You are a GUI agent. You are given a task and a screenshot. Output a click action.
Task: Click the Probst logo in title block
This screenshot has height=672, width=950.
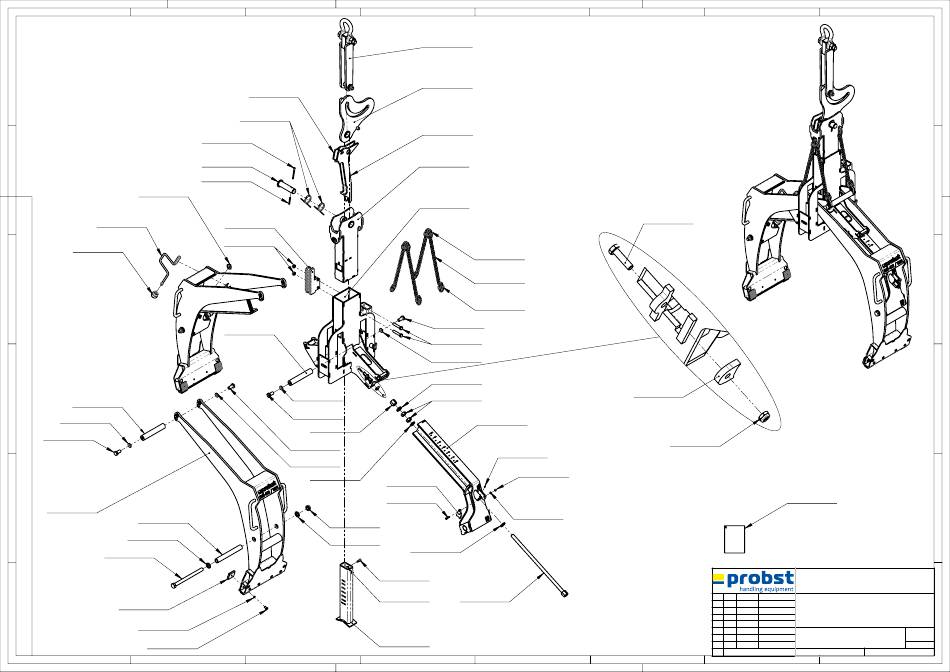(x=753, y=580)
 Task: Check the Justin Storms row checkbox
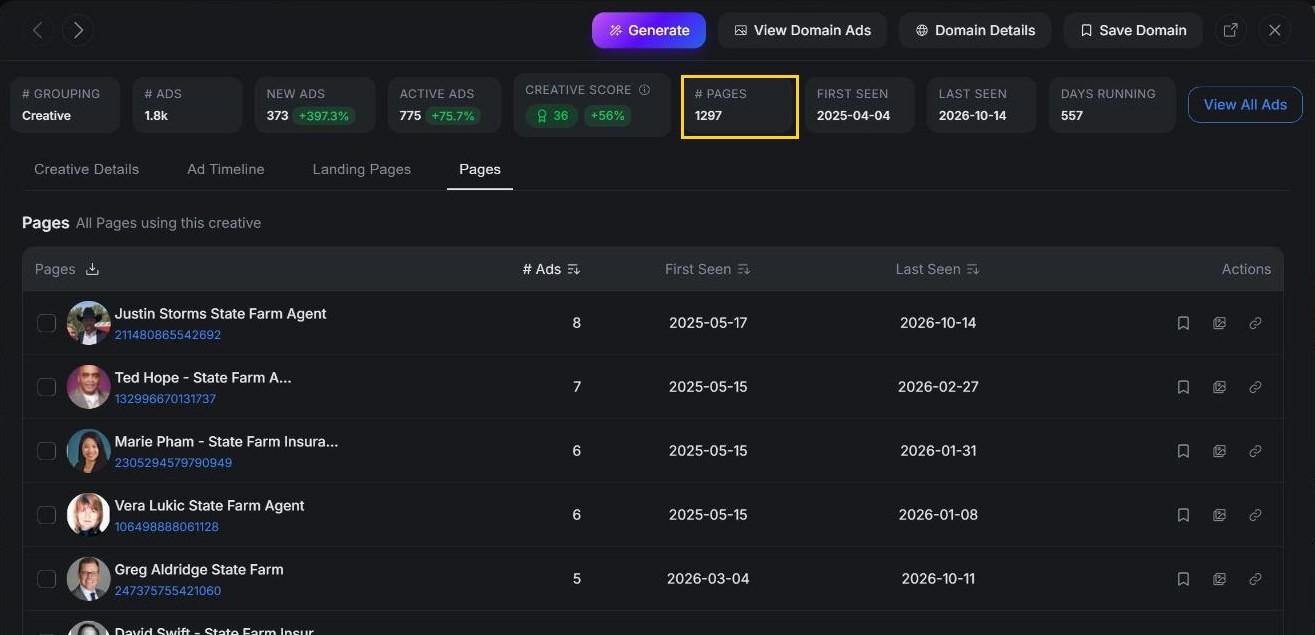coord(46,323)
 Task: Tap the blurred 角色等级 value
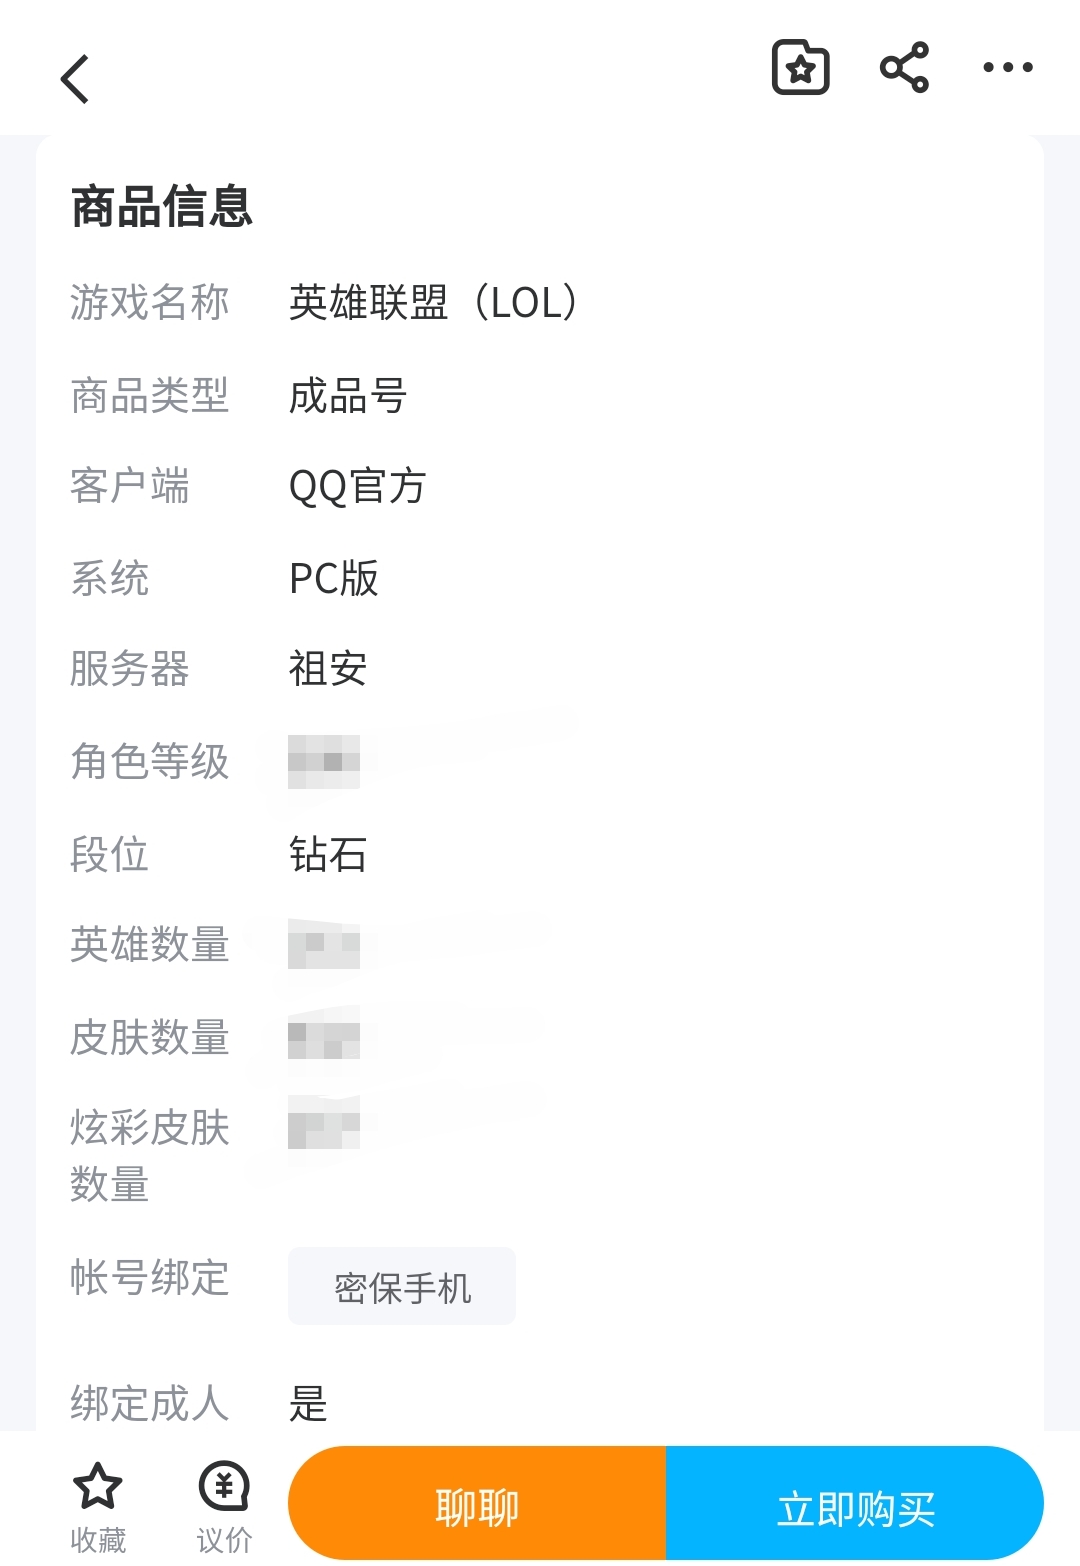click(x=324, y=762)
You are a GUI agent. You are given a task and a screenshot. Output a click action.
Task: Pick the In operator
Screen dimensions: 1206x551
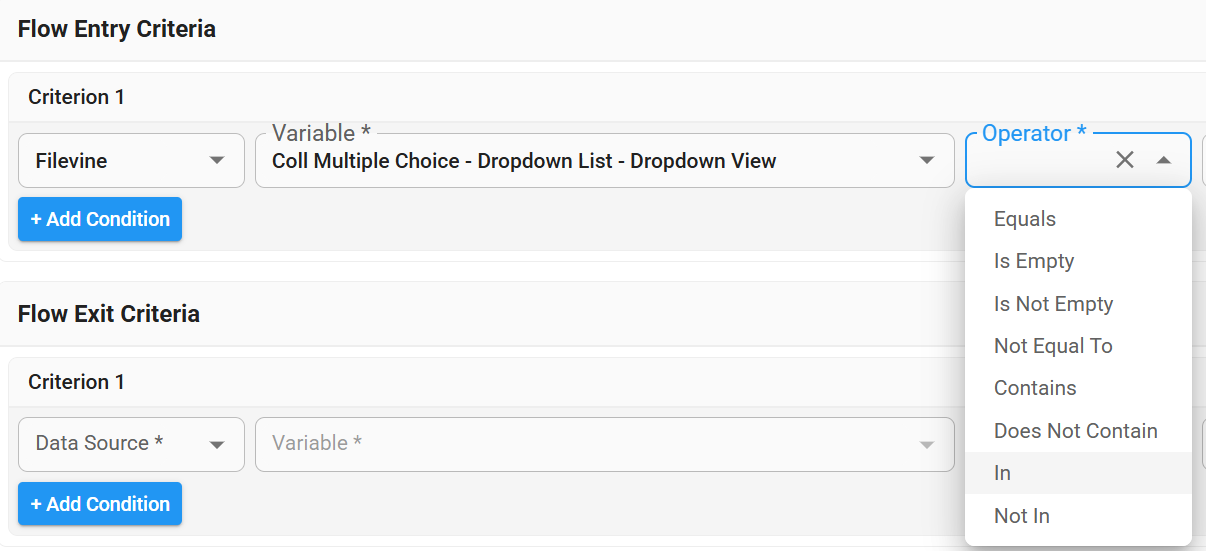coord(1003,473)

§ §

* _ABOUT THIS EXERCISE_
Repeat the data exactly in full, omitting its pictures.

* _ANSWER TO THIS PROBLEM_
You are a GUI agent. You are given a task and a screenshot. Output a click action.
Task: Click the Probst logo in title block
This screenshot has height=672, width=950.
(x=753, y=580)
 Task: Check the Justin Storms row checkbox
coord(46,323)
 Task: Tap the blurred 角色等级 value
click(x=324, y=762)
You are a GUI agent. You are given a task and a screenshot. Output a click action.
Task: Pick the In operator
Screen dimensions: 1206x551
coord(1003,473)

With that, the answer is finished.